Sridhar Ganesh: I was very fortunate that I studied in a local, Tamil society school. Then I moved on to St. Xavier’s to do my Physics. What impressed me about the Jesuits was they were very simple, extremely humble, had tons of knowledge and were hugely committed to their cause. They would go to any extent to help a student. For example, in my case, there were some books on subjects like heat and electricity, which were extremely unaffordable for me. They would lend them from their personal library on only one condition—make sure that you return it. They were so supportive.
Arvind: You have also talked about the influence of other teachers as you grow further in your education. You went to IIM Calcutta and chose HR as a profession. What made you choose HR?
Sridhar: I was enamoured by two things. One, the quality of my teachers. They were all stalwarts. In those days, it was not even called HR. It was called Personnel Management. I was enamoured by what they had to offer and the science of psychology and people science.
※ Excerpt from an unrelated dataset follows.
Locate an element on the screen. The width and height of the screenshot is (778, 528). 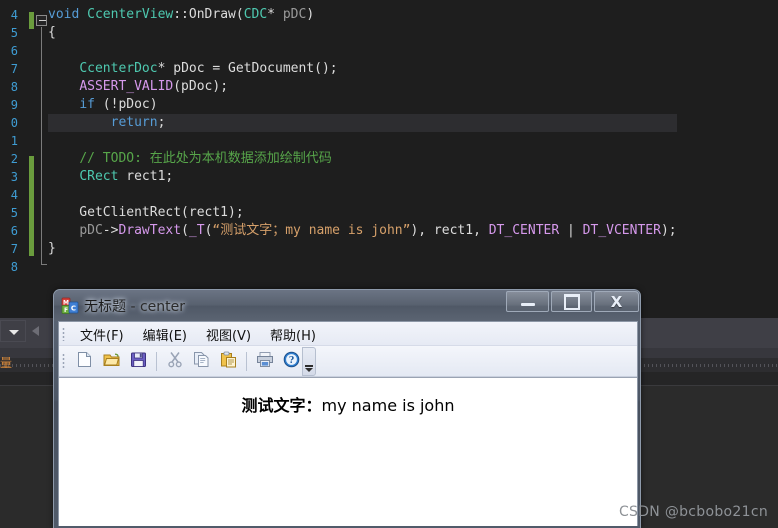
code-token: if is located at coordinates (87, 104).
I could relate to it and it sort of touched me and therefore, took it up as my career.
Arvind: Nathan, you studied in The Steel City at XLRI. What are your impressions of XLRI that seems to have produced a large number of HR legends?
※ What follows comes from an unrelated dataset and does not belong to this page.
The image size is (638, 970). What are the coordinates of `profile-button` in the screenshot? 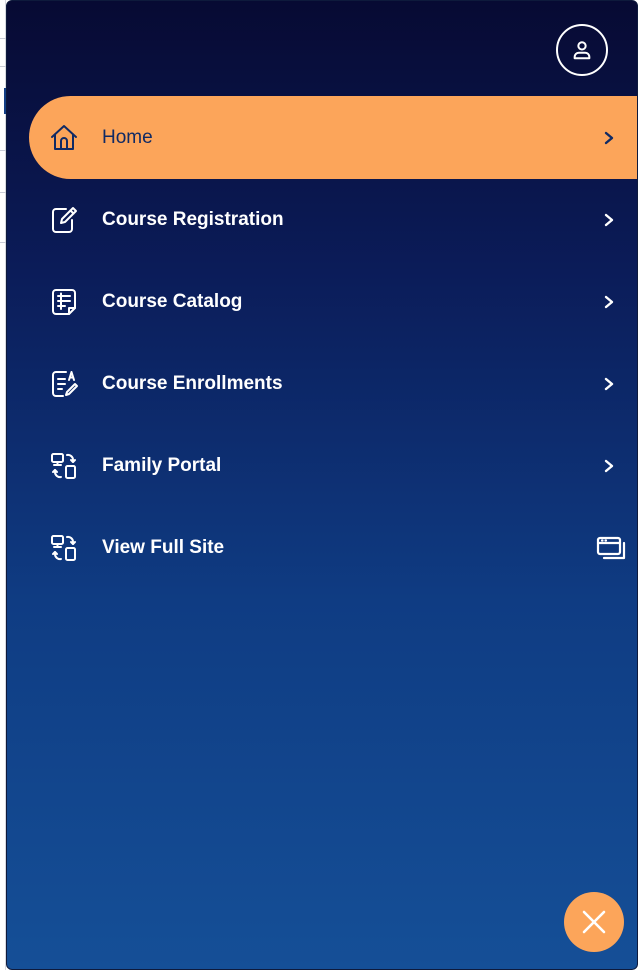 It's located at (582, 50).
Nathan: XLRI is a great place. It teaches you three things. One, service before self. The second thing is, most of the professors we had, built in us a sense of values, without seemingly so. The third one is to be industrious. You have to work very hard.
Arvind: If you were to think about one or two impactful teachers from whom you really learned something, which even today you remember and apply in your profession, what would be that?
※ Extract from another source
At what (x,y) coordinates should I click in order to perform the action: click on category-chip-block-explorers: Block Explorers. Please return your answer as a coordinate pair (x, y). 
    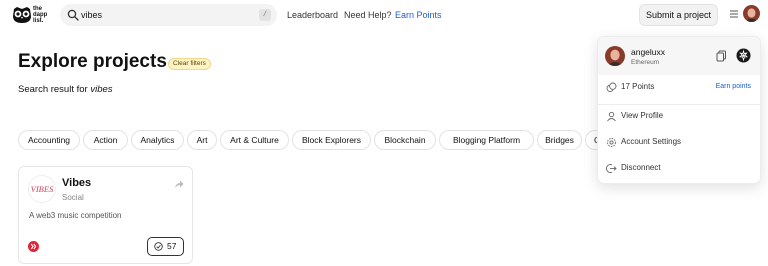
    Looking at the image, I should click on (332, 140).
Nathan: There was an old lady professor by name Neelima Acharya. She taught industrial relations and we would be bored to death. But I remember she once made a statement: Every management gets the union it deserves. I applied that in many walks of my life. You only get what you deserve because of what you do. That was a very powerful statement for me.
There was another professor—Professor Gangopadhyay. He taught statistics which is not an easy subject. He was a cerebral professor. There was Subbu, a student in our class, who was very brainy and very good in mathematics. One day, as the professor was writing some very complicated mathematics –finding out the inverse of a matrix, I think, Subbu walked to the board and solved that. Immediately the professor stopped him and said, “Subbu. You now get an A. You don’t have to attend any of my classes. But if you want an A plus, you must write the exam.” Subbu never came to the class again. I remember as if it happened yesterday. Sometimes we just overbake things. If there is something which is already done, then don’t do that more.
Arvind: You both are serial authors. Can you share one or two messages that you would like to give to the people here today?
Sridhar: Be driven by a sense of purpose. In HR, we tend to be very insular. Employee connectedness is very important. That’s where everything of a business rests. The third thing is being business aware. Most HR people are not even aware of what the company’s revenues are or what EBITDA means. People should become be more immersive in the business of the company.
Nathan: All of us have a story waiting to be told. It is important for us to say that story. Sometimes we discount ourselves. I don’t think there is any need for us to do that. Second, they say data is oil and all that. Personal data is worth nothing. So share and care. In the eight hours that we spend in office, the fact that somebody listened to me shows that somebody cares for me and my story. The third one is, we do a lot of ground work. But somebody else maybe doing a lot more than what you’re doing. So have respect for that. It doesn’t matter whether you work in a multinational or you work in an Indian company, as HR professionals. Multinationals take extraordinary people. Many times, they falter at the altar and don’t get the best of results. They could do much more. But Indian companies take the so called ordinary people and get extraordinary results out of them. It is all about getting the best out of yourself and others.